MYTILENE (Greece) • Tens of thousands of migrants massed on Greek islands yesterday as the president of the European Union warned that the refugee crisis would last for years and the United Nations pleaded for a worldwide solution.
With Greece's migration minister Yiannis Mouzalas admitting the island of Lesbos was "on the verge of explosion", the authorities opened a new centre to process the 30,000 refugees stuck there and on other Aegean Sea flashpoints, with Athens promising more for other bottlenecks.
Greece's migrant reception agency said it had asked the EU for emergency medical aid, bedding equipment and over €9.5 million (S$15.1 million) to support reception services on Lesbos, Samos and Kos and to send an operational unit to Chios.
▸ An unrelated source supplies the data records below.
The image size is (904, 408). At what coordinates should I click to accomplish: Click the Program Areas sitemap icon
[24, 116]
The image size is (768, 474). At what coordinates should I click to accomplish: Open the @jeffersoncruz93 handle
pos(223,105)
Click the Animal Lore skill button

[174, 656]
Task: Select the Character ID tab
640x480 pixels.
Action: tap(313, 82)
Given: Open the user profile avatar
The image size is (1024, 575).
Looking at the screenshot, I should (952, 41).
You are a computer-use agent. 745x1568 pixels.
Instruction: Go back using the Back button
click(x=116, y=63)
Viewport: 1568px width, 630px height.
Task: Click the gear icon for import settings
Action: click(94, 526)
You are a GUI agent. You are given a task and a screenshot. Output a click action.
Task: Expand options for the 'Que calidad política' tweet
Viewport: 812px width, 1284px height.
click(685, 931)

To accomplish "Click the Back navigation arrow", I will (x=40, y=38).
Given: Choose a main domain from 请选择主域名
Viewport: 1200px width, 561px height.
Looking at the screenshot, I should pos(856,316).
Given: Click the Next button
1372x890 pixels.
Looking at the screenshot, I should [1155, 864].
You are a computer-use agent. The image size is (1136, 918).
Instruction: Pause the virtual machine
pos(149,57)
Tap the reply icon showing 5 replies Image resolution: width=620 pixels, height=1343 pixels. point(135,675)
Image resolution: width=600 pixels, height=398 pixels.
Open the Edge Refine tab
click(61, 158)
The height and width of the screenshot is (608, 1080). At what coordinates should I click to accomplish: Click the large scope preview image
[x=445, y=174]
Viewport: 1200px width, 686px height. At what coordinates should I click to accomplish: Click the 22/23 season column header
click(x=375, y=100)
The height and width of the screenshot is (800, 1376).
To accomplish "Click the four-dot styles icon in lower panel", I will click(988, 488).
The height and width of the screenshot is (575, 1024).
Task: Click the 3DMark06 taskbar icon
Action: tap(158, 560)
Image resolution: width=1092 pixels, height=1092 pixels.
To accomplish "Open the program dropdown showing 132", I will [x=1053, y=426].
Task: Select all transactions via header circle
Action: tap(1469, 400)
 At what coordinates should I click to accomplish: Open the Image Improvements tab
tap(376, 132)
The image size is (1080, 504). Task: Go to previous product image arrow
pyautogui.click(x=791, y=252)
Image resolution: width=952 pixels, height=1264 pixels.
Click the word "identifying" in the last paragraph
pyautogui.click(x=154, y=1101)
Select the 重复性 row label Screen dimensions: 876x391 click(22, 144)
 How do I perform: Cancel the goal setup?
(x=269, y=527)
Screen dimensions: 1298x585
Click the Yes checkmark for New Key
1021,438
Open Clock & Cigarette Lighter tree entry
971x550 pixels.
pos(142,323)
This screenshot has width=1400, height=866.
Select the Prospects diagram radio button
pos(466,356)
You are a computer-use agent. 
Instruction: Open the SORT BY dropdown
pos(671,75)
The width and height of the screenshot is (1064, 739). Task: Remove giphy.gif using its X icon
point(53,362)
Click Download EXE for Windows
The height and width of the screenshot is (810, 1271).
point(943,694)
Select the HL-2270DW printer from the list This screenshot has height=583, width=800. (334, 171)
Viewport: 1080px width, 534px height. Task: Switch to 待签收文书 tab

Lesbos mayor Spyros Galinos said procedural pressures were easing after an additional 140 personnel arrived from Athens to handle migrant and refugee registration. "Some 7,000 people were registered yesterday and we expect at least the same number today," he said.
Hours earlier, a handful of coast guards and riot police armed with batons had struggled to control some 2,500 migrants in Lesbos' main port, screaming, "keep back", as the crowds surged towards a government-chartered ferry bound for Athens.
EU president Donald Tusk warned that the "human haemorrhage" to Europe would be long-lasting.
"The wave of migration is not a one-time incident, but the beginning of a real exodus, which means that we will have to deal with this problem for many years to come," Mr Tusk said in a speech at the Bruegel Institute, a think-tank in Brussels.
In Geneva, the UN's special representative for migration and development, Mr Peter Sutherland, said countries worldwide must be asked to do their share.